> _What to produce_:
Show all lines from the records below in which the string "resolution" is present.

= Beginning of Section =

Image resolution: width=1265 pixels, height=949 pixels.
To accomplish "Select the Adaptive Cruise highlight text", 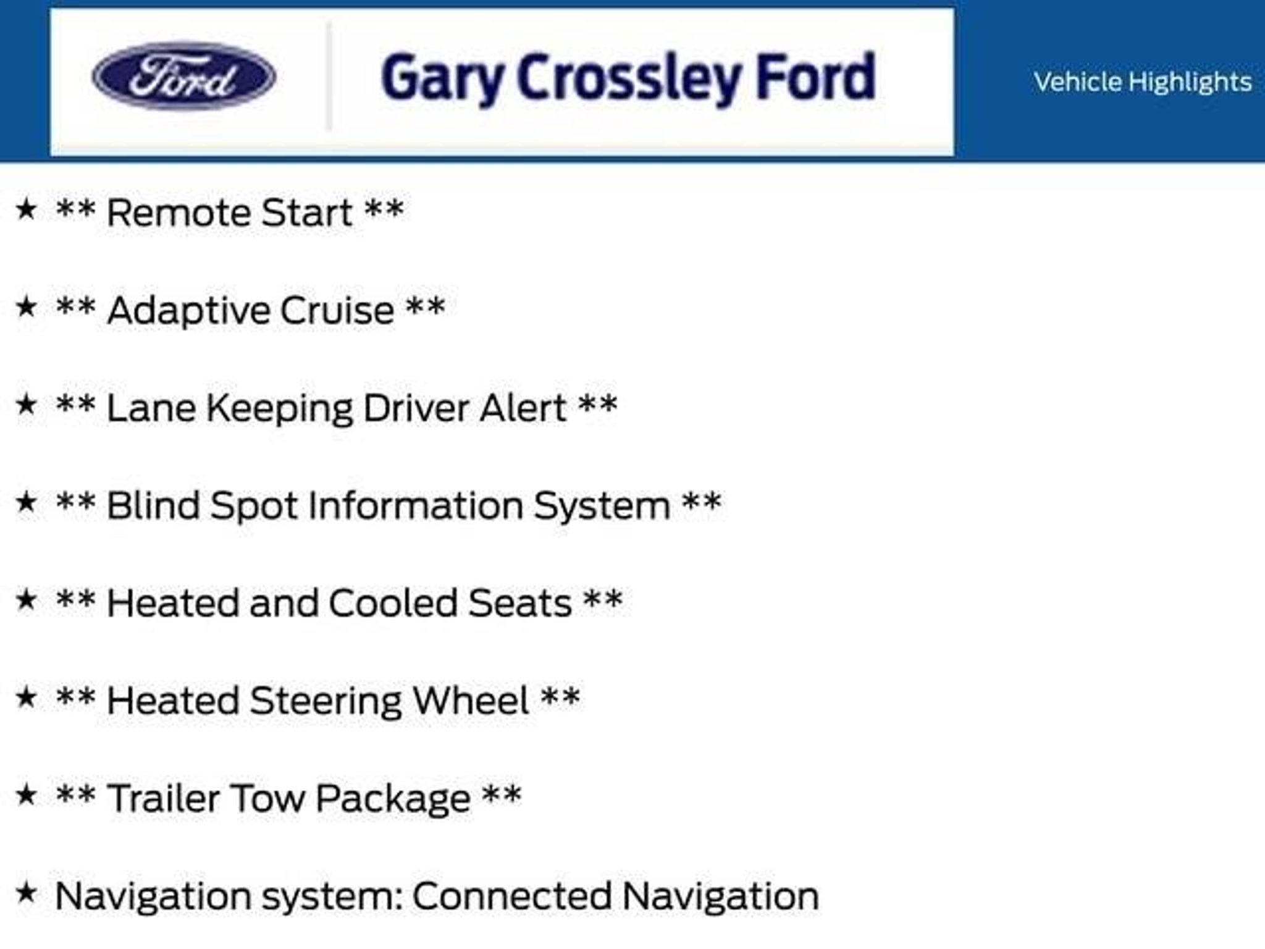I will [250, 310].
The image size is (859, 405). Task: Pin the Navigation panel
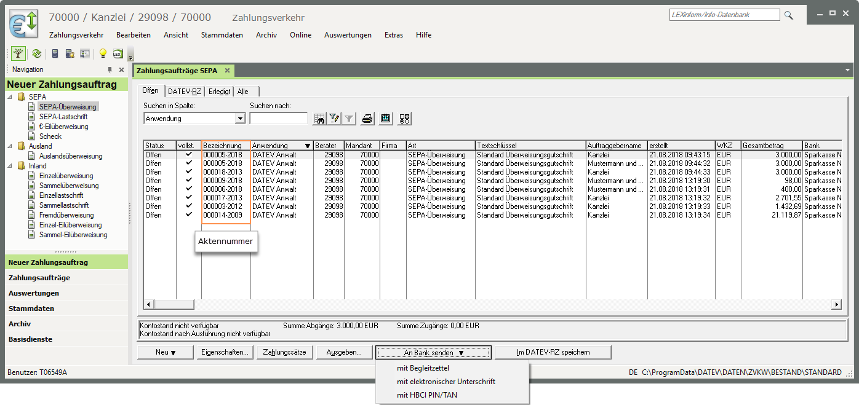(110, 70)
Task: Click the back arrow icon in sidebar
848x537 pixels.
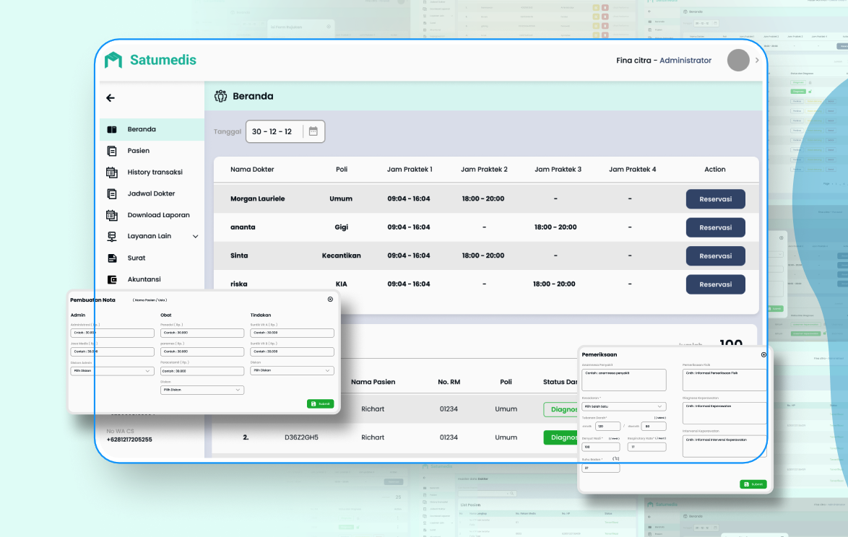Action: pos(111,97)
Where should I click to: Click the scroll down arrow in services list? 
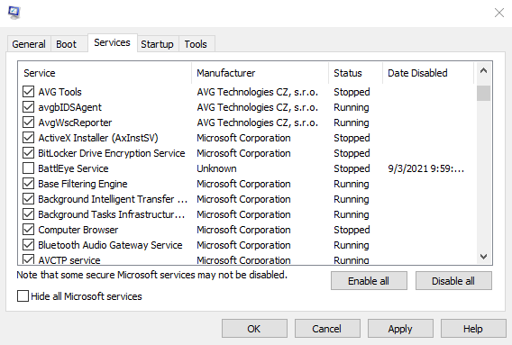coord(483,257)
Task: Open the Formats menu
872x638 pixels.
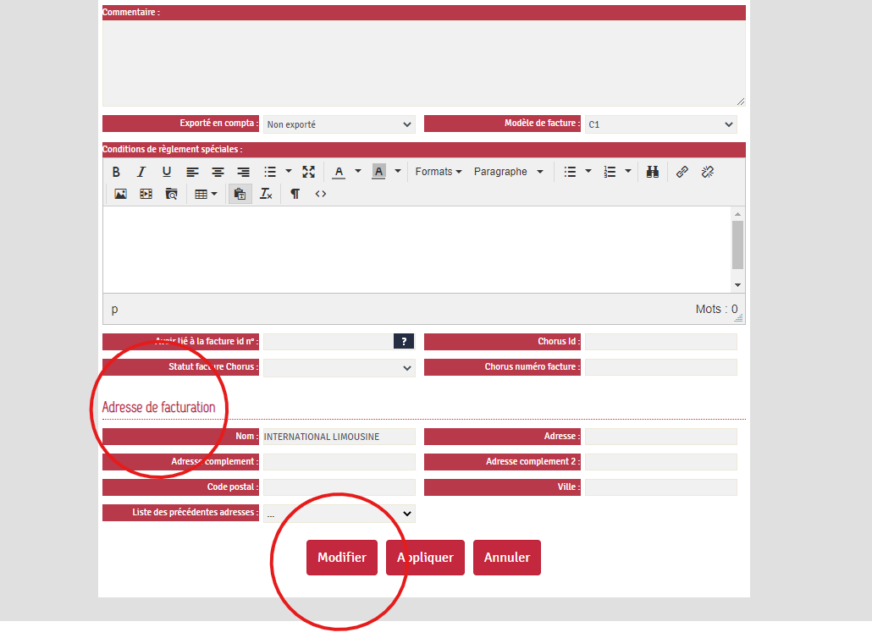Action: [438, 172]
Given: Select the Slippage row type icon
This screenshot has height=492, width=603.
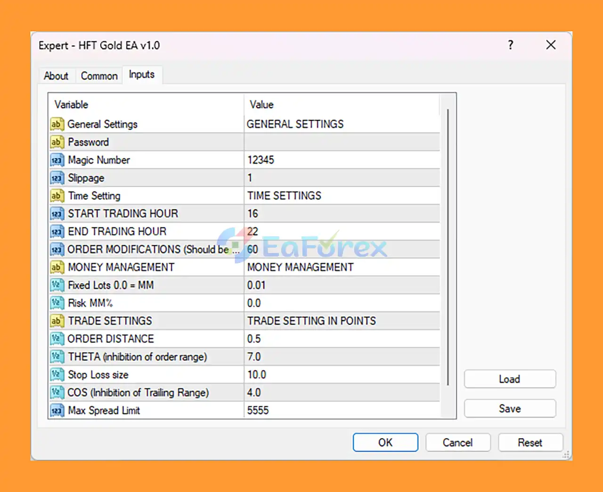Looking at the screenshot, I should [57, 178].
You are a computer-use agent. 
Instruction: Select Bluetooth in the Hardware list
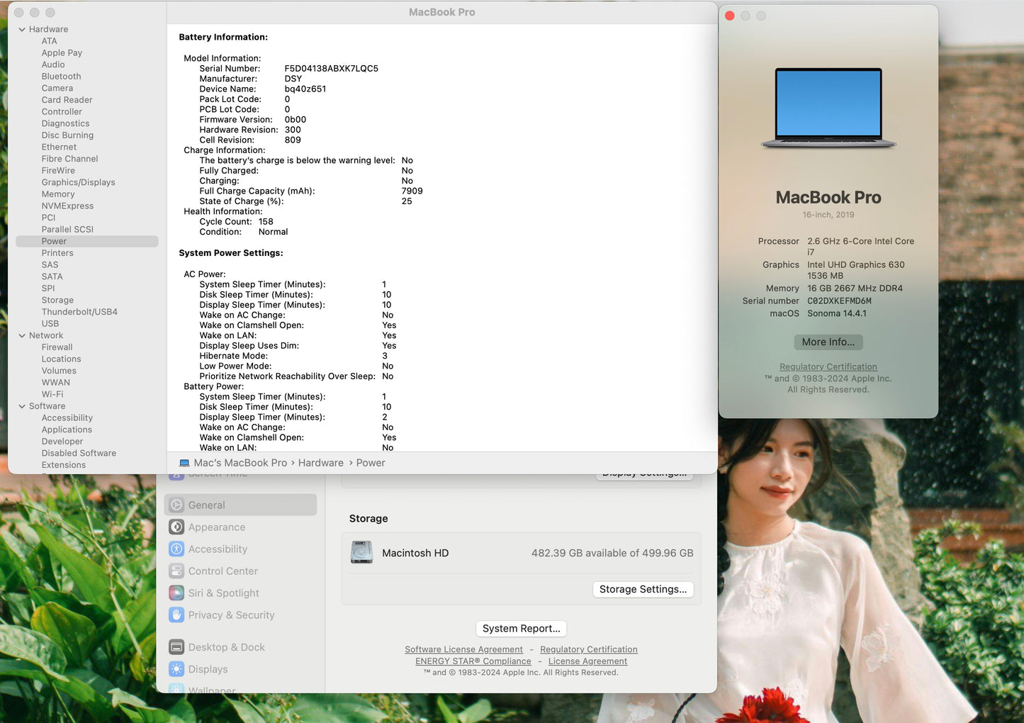click(61, 77)
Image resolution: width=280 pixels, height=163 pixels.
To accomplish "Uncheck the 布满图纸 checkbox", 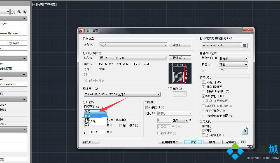I will (147, 107).
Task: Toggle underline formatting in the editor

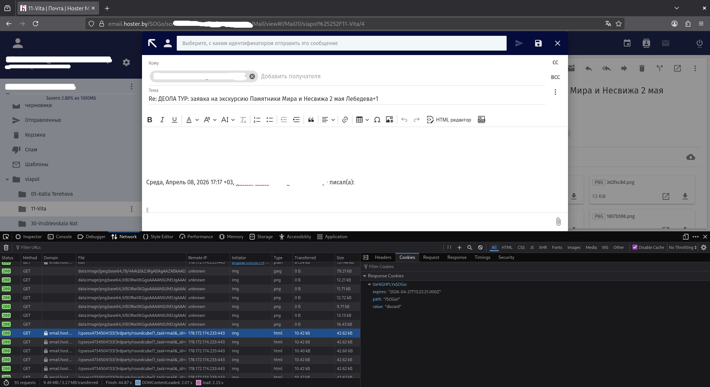Action: coord(175,120)
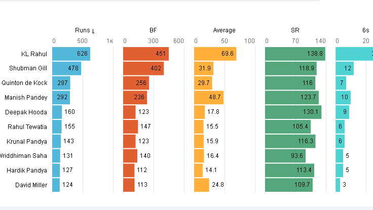
Task: Click the SR column header
Action: click(295, 30)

= End of Section =

> _Reply to the task_:
Image resolution: width=1265 pixels, height=949 pixels.
Image resolution: width=280 pixels, height=163 pixels.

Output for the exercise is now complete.